Whoa, do you have the rest of that map?
 
I'm curious - What software to you use, Omaja?
 
The idea of Route 128 circumferential transit comes up from time to time, but always as kind of a vague concept ("it would be great to connect the 128 park-and-rides at X and Y..."), so I thought I'd have a quick brainstorm at what this would actually have to look like. To make it interesting (and have it hit actual population/employment hubs), I avoided running in the median of 128 where possible. A couple other considerations:

1) This was done very quickly, and I'm not an expert in these neighborhoods (other than my own around Riverside, which incidentally was the hardest part of this to figure). I expect to be pilloried for some things, and no consideration was given to specific feasibility concerns (other than trying to hit existing commercial/industrial roads, rail ROW, power lines, etc).

2) I make the huge assumption here that Hanscom is closed and the line could be integrated into the high-tech zone which replaces it, as was suggested by Wigh (I think) a couple of pages ago. Presumably, an extended Red Line would have a transfer with this one at a park-and-ride at Hartwell.

3) I've been meaning to make this comment on many of these proposals, actually: Needham does not need heavy rail service. Needham needs an intra-town light rail service which can be used by residents for short trips within Needham. Commuter rail already provides service to Boston fine, and a truncated line at Needham Junction with a transfer to light rail would continue to get that done. I realize the temptation to convert the ready ROW through Upper Falls and Needham (and the whole Riverside Green Line, by extension) to Heavy Rail, but I just don't see the need for it. Not many people commute to Boston that way, and Riverside could by served by DMUs along the Pike for the suburban park-and-ride set.

Anyway, here's the map: http://g.co/maps/ykwcc
 
Hi all, long time lurker, first time poster. Equilibria, I like your map (and I really like how you incorporated the outer portion of the Highland Branch into the design), though I was wondering what mode of transportation you had envisioned running on this corridor?

One thing that has always bothered me about 128 circumferential proposals, as cool as I think they are, is that the 128 corridor itself seems somewhat asymmetrical. I mean, the southern tip of Boston is, like, 2 miles away from 128, while the northern tip is roughly 8 miles away.

Looking at Google Maps, Burlington, Wakefield, Lynnfield and that area up there just don't look nearly as dense as Needham, Newton, Wellesley or Dedham. But I've never lived north of Boston, so I don't know what it's actually like on the ground. Can someone help me out? It is a matter of real potential for serious growth?

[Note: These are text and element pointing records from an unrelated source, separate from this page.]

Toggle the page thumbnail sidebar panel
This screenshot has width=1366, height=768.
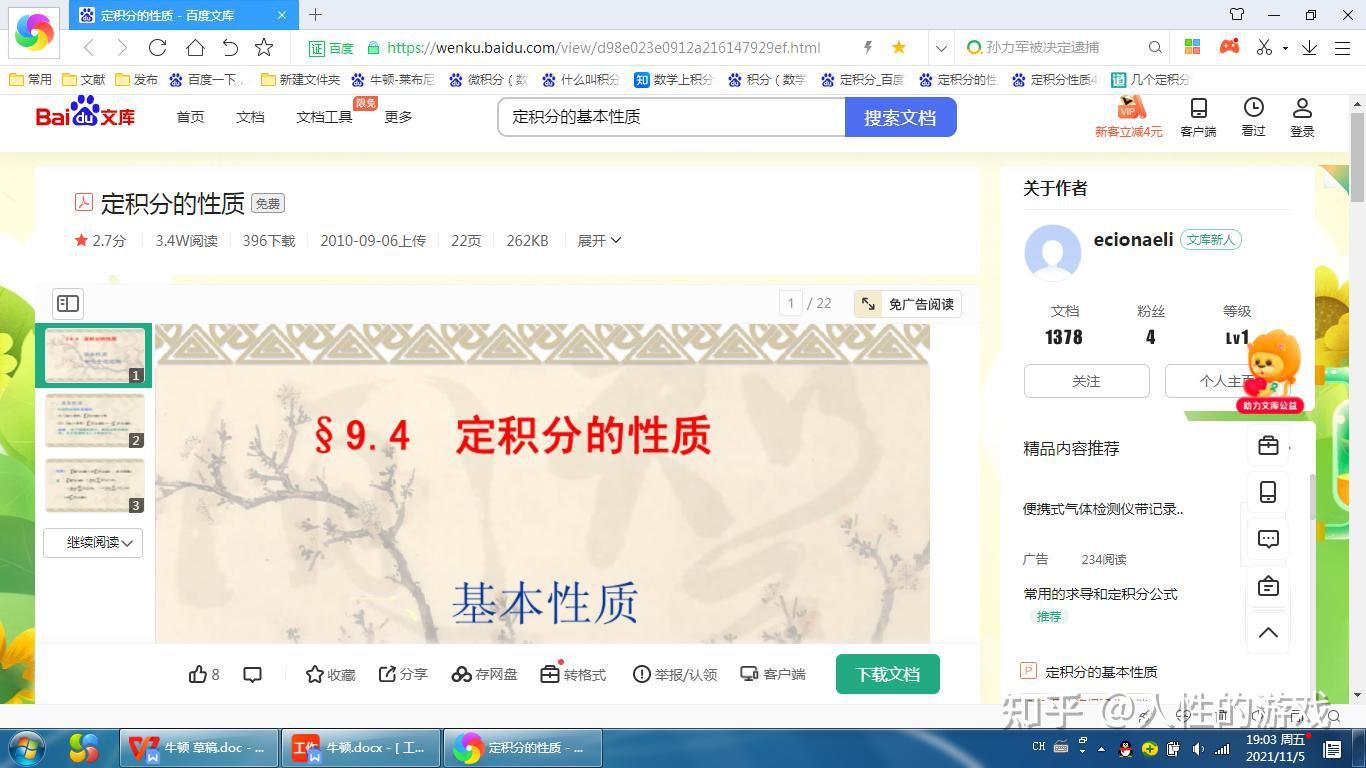[x=67, y=303]
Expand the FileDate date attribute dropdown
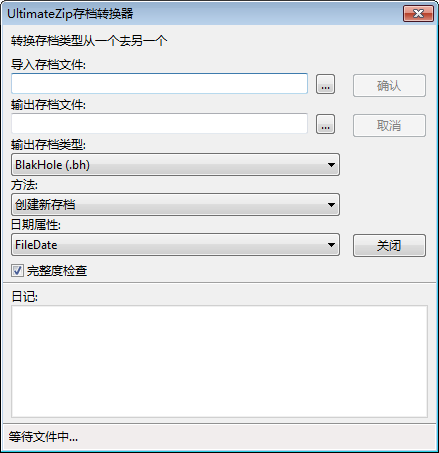The height and width of the screenshot is (453, 439). click(x=175, y=245)

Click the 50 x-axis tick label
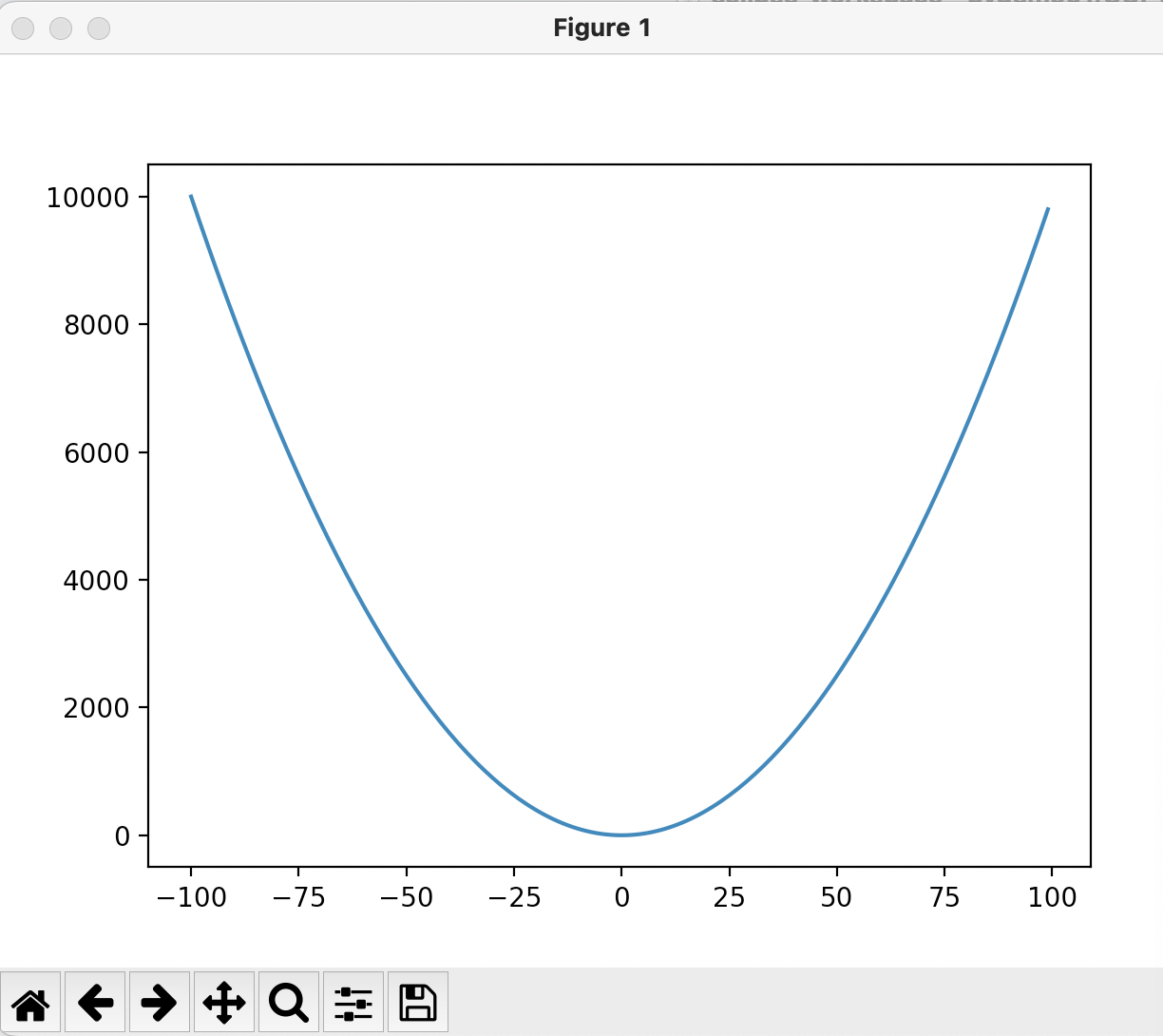point(836,897)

Also, Omaja, your maps are bloody awesome. I really like the idea of your #8 and #11 lines. Please post the rest of your most recent one. :)
 
Thanks, everyone! Glad you like it. I'm still finishing up the rest of it but will definitely share when it's all done. :)

For this map I am using Paint Shop Pro, though I also use Photoshop sometimes.
 
3) I've been meaning to make this comment on many of these proposals, actually: Needham does not need heavy rail service. Needham needs an intra-town light rail service which can be used by residents for short trips within Needham. Commuter rail already provides service to Boston fine, and a truncated line at Needham Junction with a transfer to light rail would continue to get that done. I realize the temptation to convert the ready ROW through Upper Falls and Needham (and the whole Riverside Green Line, by extension) to Heavy Rail, but I just don't see the need for it. Not many people commute to Boston that way, and Riverside could by served by DMUs along the Pike for the suburban park-and-ride set.

I do like the map! I want to start out by saying that.

Now, being as I am one of the people advocating both heavy rail to Needham and heavy rail along the Green Line, I feel the need to defend those proposals.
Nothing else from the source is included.